The regeneration niche of trees is governed by many processes and factors that are challenging to determine. Besides a species’s geographic distribution, which determines if seeds are available, a myriad of local processes in forest ecosystems (e.g., competition and pathogens) exert influences on tree regeneration. Consequently, the representation of tree regeneration in dynamic forest models is a notoriously complicated process which often involves many subprocesses that are often data deficient. The ForClim forest gap model solved this problem by linking species traits to regeneration properties, but this regeneration module was never validated with large-scale data. Here, we compare this trait-based approach with an inverse calibration approach where we estimate regeneration parameters directly from a large dataset of unmanaged European forests, using Bayesian inference to estimate shade and drought tolerance as well as the temperature requirements for 11 common tree species along with the intensity of regeneration. We find that the parameters determining the species’ light niche are similar for the trait-based and calibrated values, but only a more complex model variant that included competition between recruits leads to plausible estimates of the drought niche; the trait-derived temperature niche did not match the estimates from either model variant using inverse calibration. We conclude that the regeneration niche of trees can be recovered from a large forestry dataset in terms of the stand-level parameters light availability and regeneration intensity, while abiotic drivers (temperature and drought) are more elusive. The higher performance of the inversely calibrated models underpins the importance of informing dynamic models by real-world observations.

What the paper shows and why it matters (AI-generated)

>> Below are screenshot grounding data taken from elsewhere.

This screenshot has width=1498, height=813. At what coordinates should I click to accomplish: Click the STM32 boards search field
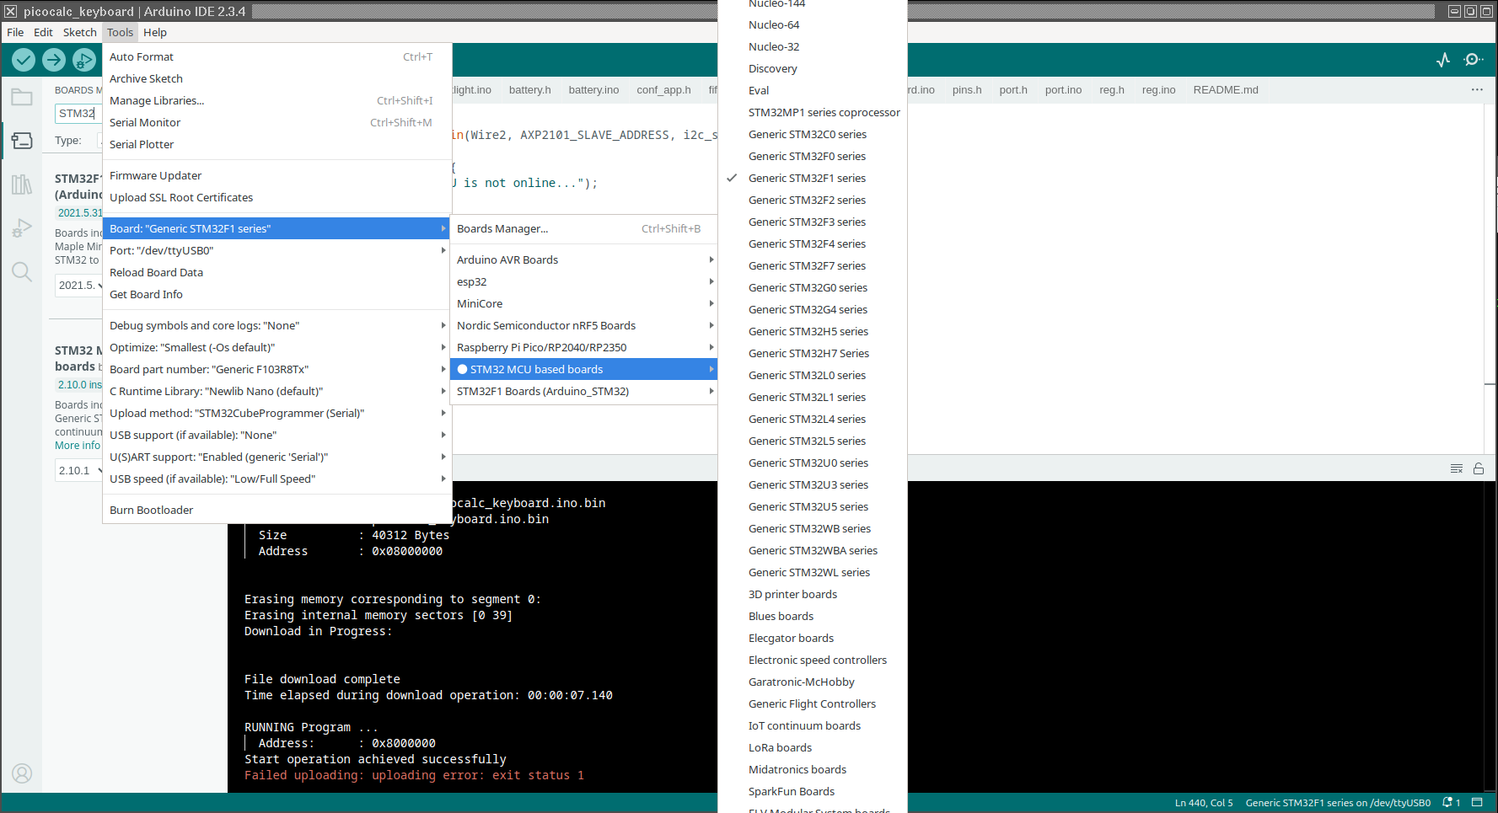pos(78,114)
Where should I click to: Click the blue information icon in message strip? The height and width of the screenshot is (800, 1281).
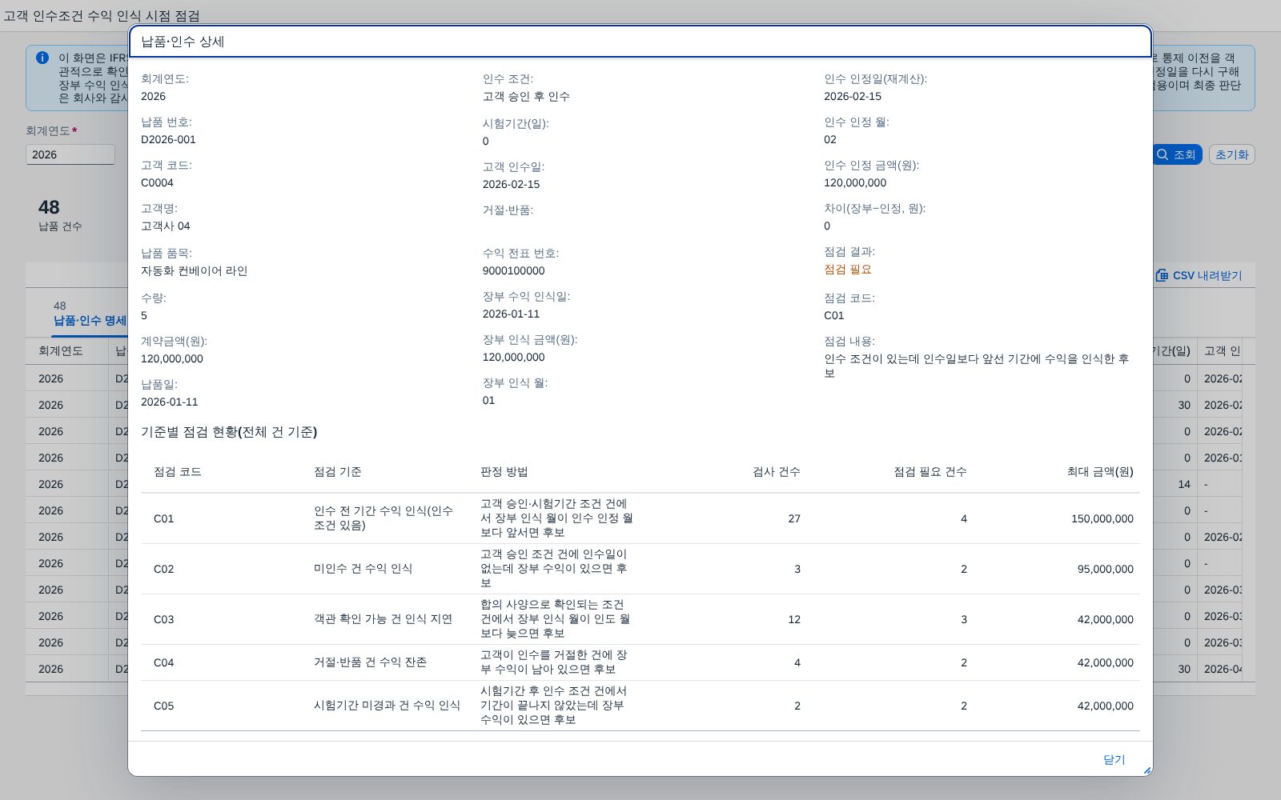click(42, 58)
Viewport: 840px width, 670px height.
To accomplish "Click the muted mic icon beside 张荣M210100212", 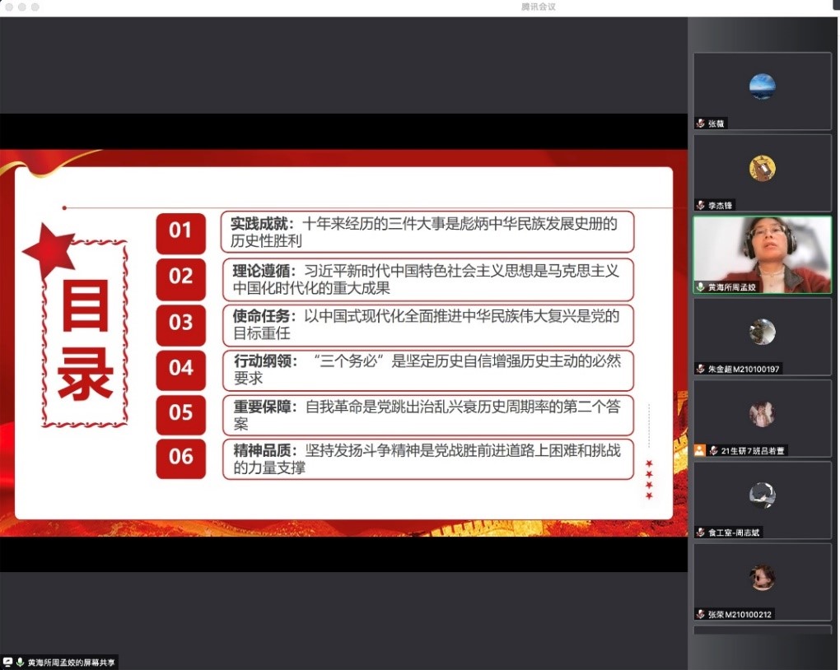I will pyautogui.click(x=701, y=614).
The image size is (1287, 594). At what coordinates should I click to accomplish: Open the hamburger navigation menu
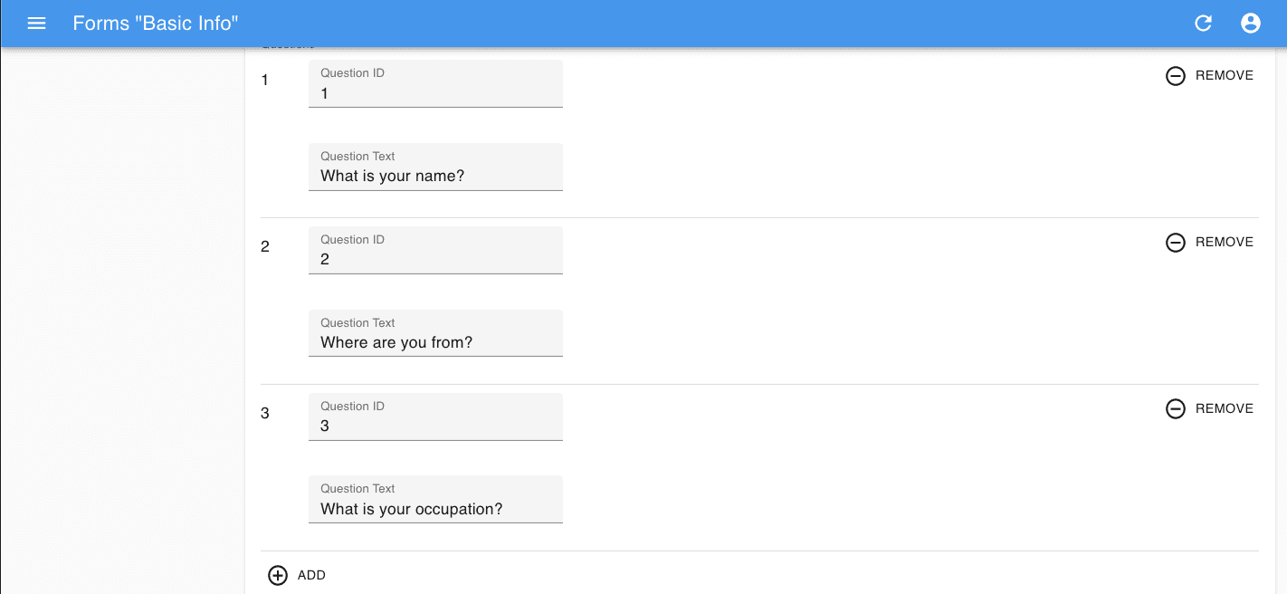point(36,24)
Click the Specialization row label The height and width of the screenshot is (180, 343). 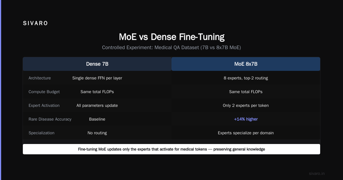(x=41, y=133)
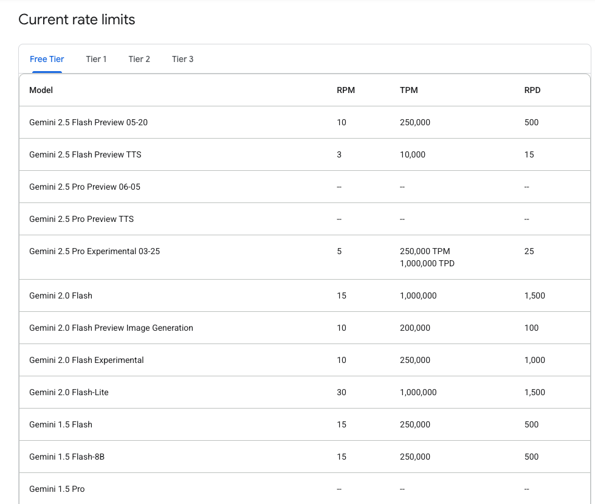Click the Gemini 1.5 Flash-8B model name
The image size is (595, 504).
click(x=67, y=457)
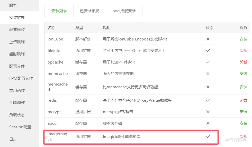Screen dimensions: 252x147
Task: Click the X status icon for ionCube
Action: pos(208,39)
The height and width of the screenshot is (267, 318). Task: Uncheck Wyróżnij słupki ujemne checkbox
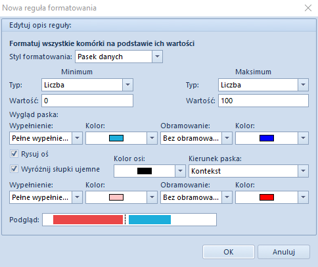tap(14, 169)
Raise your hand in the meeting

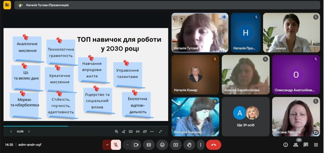[189, 145]
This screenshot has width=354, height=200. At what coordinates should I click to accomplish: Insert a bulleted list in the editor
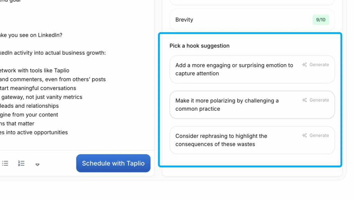(5, 163)
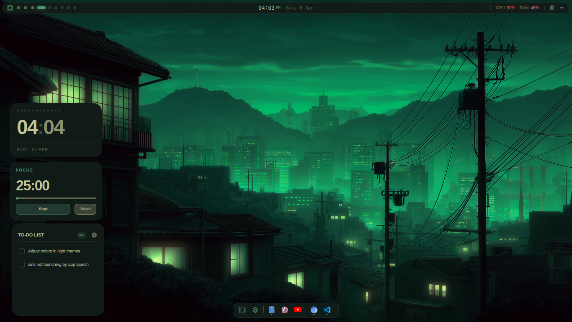
Task: Click the focus timer progress bar
Action: tap(56, 198)
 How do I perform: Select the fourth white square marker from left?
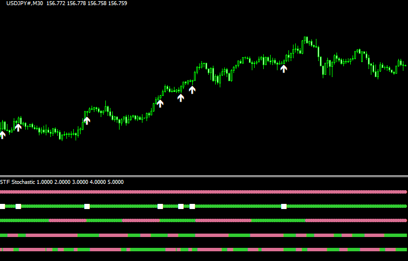[160, 206]
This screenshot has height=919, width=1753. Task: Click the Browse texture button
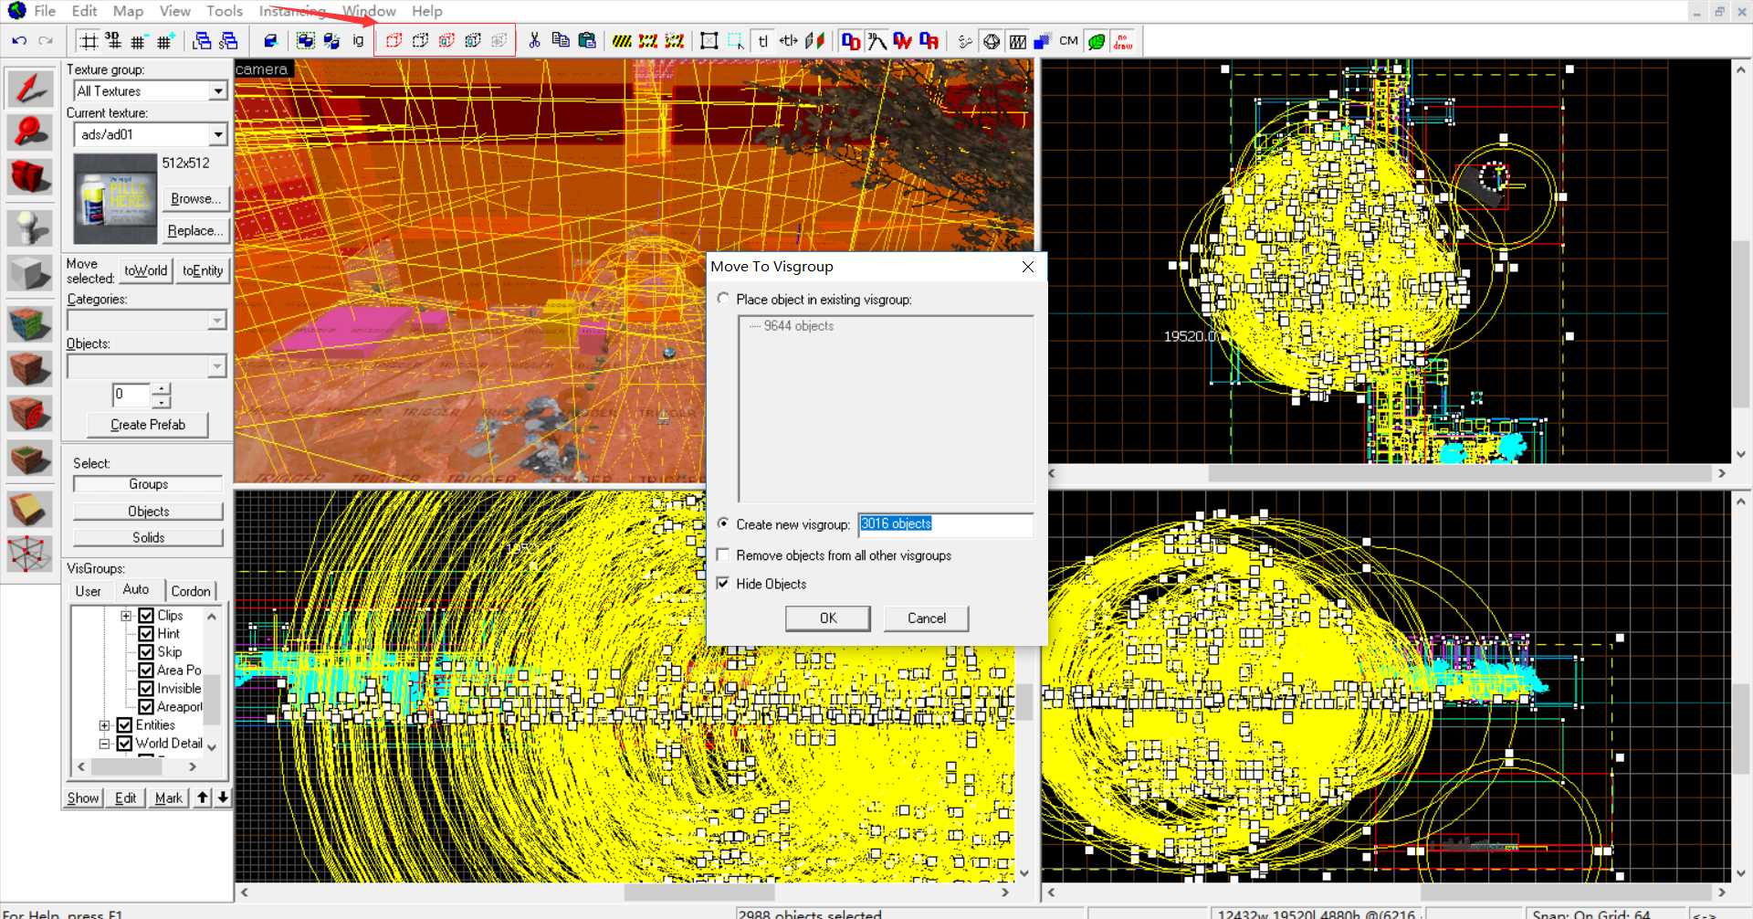pyautogui.click(x=195, y=199)
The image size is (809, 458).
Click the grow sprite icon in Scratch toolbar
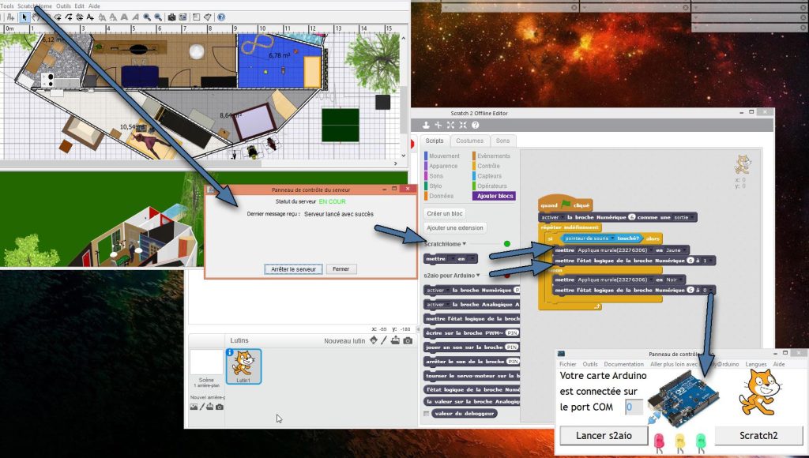click(450, 125)
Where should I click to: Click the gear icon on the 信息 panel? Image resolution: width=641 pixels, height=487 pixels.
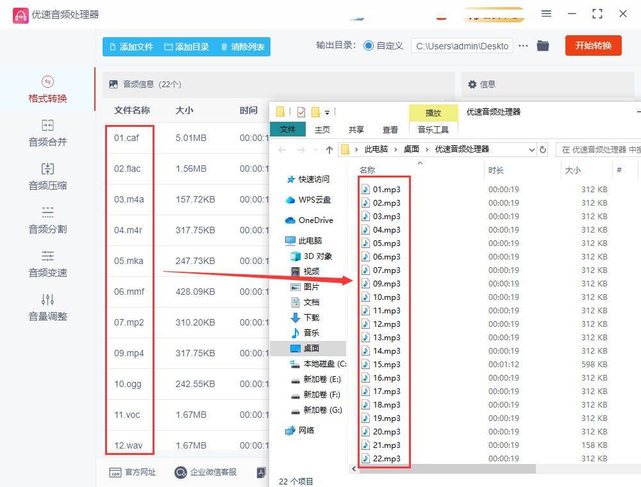pos(473,85)
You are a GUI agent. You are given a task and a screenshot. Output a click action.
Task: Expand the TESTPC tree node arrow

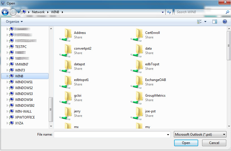7,47
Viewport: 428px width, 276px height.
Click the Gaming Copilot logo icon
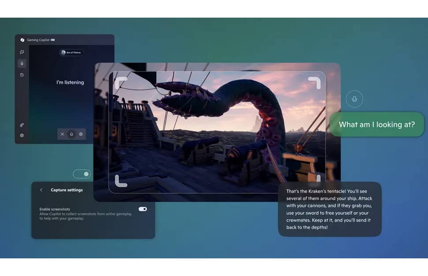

Comparing the ForClim model's built-in, trait-based rules for tree regeneration against parameters estimated directly from a large dataset of unmanaged European forests, the authors find good agreement on light requirements but a real divergence on drought tolerance — resolved only once the model let regenerating seedlings compete with each other. That distinction matters for climate-change forecasting specifically, since the regeneration niche is normally too hard to observe directly, yet is exactly what determines whether a forest can actually track a shifting climate as it warms.